> [SET TASK]:
Put every line of the data below into a Markdown table with two columns, Row for the row number and Line for the text, and skip any blank lines. Leave the pictures out.

** start of PROVIDED RECORDS **

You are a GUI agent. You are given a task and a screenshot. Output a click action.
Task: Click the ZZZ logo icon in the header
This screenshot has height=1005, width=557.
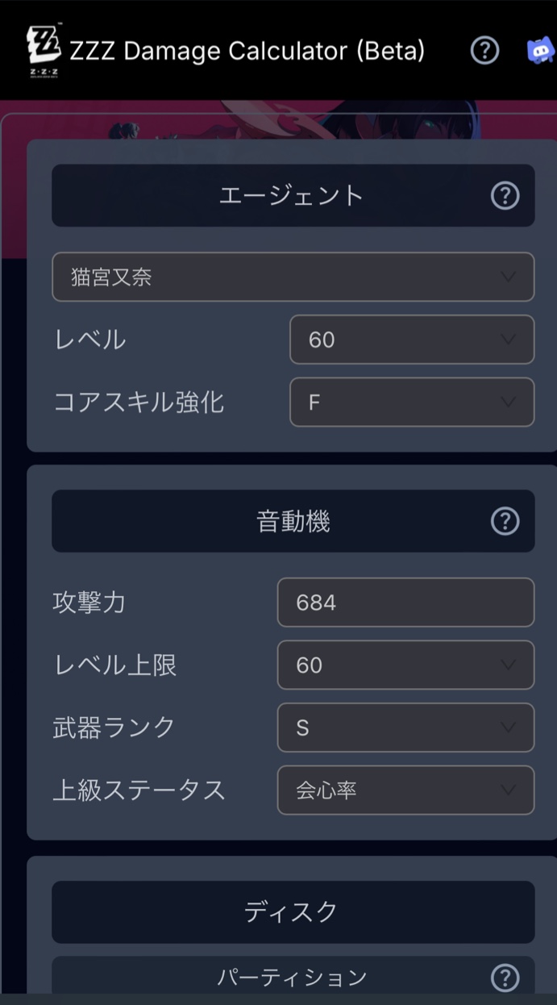click(44, 50)
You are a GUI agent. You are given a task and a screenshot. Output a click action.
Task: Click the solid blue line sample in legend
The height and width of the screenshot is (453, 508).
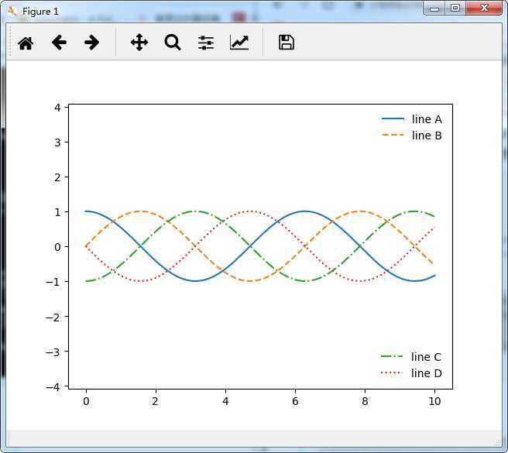point(393,119)
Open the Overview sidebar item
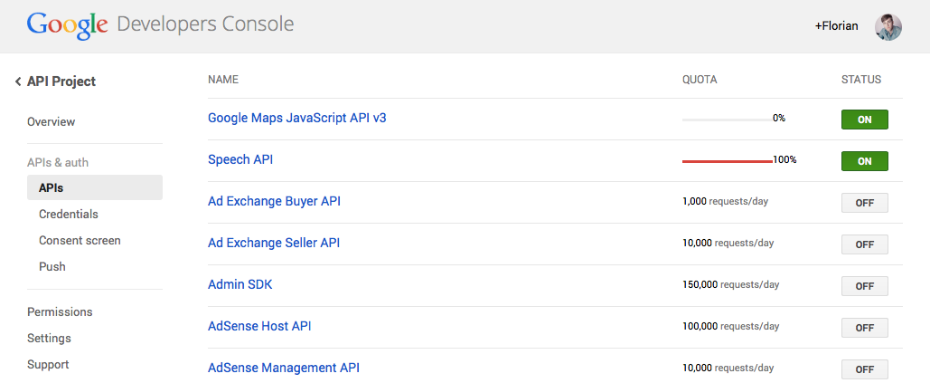 pyautogui.click(x=51, y=121)
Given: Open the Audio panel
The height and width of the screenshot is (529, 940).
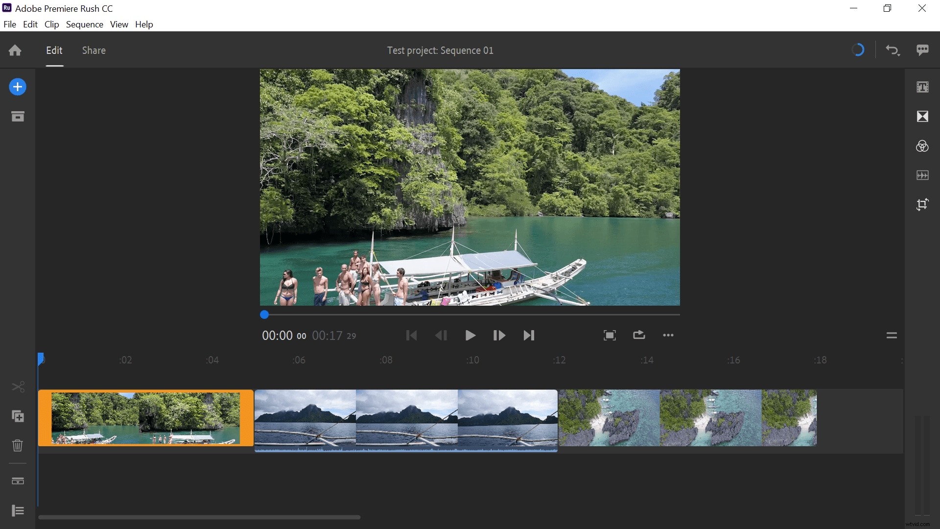Looking at the screenshot, I should [x=922, y=175].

** end of PROVIDED RECORDS **

> [WRITTEN RESPONSE]:
| Row | Line |
|---|---|
| 1 | You are a GUI agent. You are given a task and a screenshot. Output a click action. |
| 2 | Task: Click the ZZZ logo icon in the header |
| 3 | This screenshot has height=1005, width=557. |
| 4 | click(44, 50) |
| 5 | You are a GUI agent. You are given a task and a screenshot. Output a click action. |
| 6 | Task: Click the solid blue line sample in legend |
| 7 | The height and width of the screenshot is (453, 508). |
| 8 | point(393,119) |
| 9 | Open the Overview sidebar item |
| 10 |  pyautogui.click(x=51, y=121) |
| 11 | Given: Open the Audio panel |
| 12 | The height and width of the screenshot is (529, 940). |
| 13 | Looking at the screenshot, I should [x=922, y=175]. |